=== Given records ===

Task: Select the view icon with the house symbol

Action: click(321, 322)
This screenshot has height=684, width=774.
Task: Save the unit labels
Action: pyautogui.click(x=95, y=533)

===

• [Aim]
Tally the lines of the records above that contain the string "Task" and give only that number.

• [Exercise output]
2